In the entries below, which lines run from the one containing "Restrictive Practices (50, 1496)" to the one containing "HR Software (29, 2263)"? Copy exactly those lines, ends included, and no others.

(Saved data entries)
::::::
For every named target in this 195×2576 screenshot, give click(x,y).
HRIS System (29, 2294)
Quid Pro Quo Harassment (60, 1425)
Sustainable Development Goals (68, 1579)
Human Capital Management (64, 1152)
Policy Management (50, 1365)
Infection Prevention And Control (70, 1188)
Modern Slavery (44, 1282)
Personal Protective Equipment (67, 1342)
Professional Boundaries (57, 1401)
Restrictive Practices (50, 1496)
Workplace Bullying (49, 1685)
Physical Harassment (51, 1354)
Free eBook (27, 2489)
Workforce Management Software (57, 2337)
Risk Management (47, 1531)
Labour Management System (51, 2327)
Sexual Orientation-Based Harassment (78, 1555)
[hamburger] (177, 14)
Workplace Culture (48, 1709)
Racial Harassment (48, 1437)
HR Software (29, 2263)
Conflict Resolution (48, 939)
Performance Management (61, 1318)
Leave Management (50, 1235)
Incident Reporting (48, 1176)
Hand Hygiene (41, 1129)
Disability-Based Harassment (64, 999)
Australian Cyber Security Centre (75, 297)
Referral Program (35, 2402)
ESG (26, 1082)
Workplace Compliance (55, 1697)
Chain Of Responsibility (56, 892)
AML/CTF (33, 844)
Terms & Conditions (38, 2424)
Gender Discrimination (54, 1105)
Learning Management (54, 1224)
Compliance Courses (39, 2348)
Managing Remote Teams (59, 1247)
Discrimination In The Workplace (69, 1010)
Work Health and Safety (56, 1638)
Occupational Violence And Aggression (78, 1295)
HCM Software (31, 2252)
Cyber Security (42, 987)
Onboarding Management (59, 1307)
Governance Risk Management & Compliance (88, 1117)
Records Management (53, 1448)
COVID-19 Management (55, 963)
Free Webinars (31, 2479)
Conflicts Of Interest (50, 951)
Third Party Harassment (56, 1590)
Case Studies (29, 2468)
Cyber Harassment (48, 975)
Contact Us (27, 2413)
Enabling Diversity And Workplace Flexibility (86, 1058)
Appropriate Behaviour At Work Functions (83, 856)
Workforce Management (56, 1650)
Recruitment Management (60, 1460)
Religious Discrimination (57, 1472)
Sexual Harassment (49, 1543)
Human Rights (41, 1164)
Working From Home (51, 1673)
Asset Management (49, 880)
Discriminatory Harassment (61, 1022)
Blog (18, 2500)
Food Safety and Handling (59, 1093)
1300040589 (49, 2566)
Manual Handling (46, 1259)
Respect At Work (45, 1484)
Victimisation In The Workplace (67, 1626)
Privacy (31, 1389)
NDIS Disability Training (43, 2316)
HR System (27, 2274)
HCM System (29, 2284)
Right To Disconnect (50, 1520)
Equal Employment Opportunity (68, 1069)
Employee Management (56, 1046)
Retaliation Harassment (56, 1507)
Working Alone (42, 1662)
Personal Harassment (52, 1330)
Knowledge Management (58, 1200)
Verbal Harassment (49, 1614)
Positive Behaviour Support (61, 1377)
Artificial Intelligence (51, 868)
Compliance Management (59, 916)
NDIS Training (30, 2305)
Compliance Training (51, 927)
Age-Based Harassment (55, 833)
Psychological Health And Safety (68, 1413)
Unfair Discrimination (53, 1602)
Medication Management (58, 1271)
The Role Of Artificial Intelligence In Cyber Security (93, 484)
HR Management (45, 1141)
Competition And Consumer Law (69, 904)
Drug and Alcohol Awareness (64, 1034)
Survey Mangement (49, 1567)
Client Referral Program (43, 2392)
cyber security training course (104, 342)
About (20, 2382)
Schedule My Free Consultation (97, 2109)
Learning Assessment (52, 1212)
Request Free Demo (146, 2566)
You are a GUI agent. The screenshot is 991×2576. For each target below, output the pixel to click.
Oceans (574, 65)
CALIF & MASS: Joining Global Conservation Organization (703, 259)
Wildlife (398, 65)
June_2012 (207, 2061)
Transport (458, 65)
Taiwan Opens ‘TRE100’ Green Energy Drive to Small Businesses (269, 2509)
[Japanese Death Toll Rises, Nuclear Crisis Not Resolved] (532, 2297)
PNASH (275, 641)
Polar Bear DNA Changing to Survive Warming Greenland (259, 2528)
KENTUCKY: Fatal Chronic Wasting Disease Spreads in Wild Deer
::::::
| ANSWER FOR THIS EXERCISE |
Restrictive Practices (50, 1496)
Workplace Bullying (49, 1685)
Physical Harassment (51, 1354)
Free eBook (27, 2489)
Workforce Management Software (57, 2337)
Risk Management (47, 1531)
Labour Management System (51, 2327)
Sexual Orientation-Based Harassment (78, 1555)
[hamburger] (177, 14)
Workplace Culture (48, 1709)
Racial Harassment (48, 1437)
HR Software (29, 2263)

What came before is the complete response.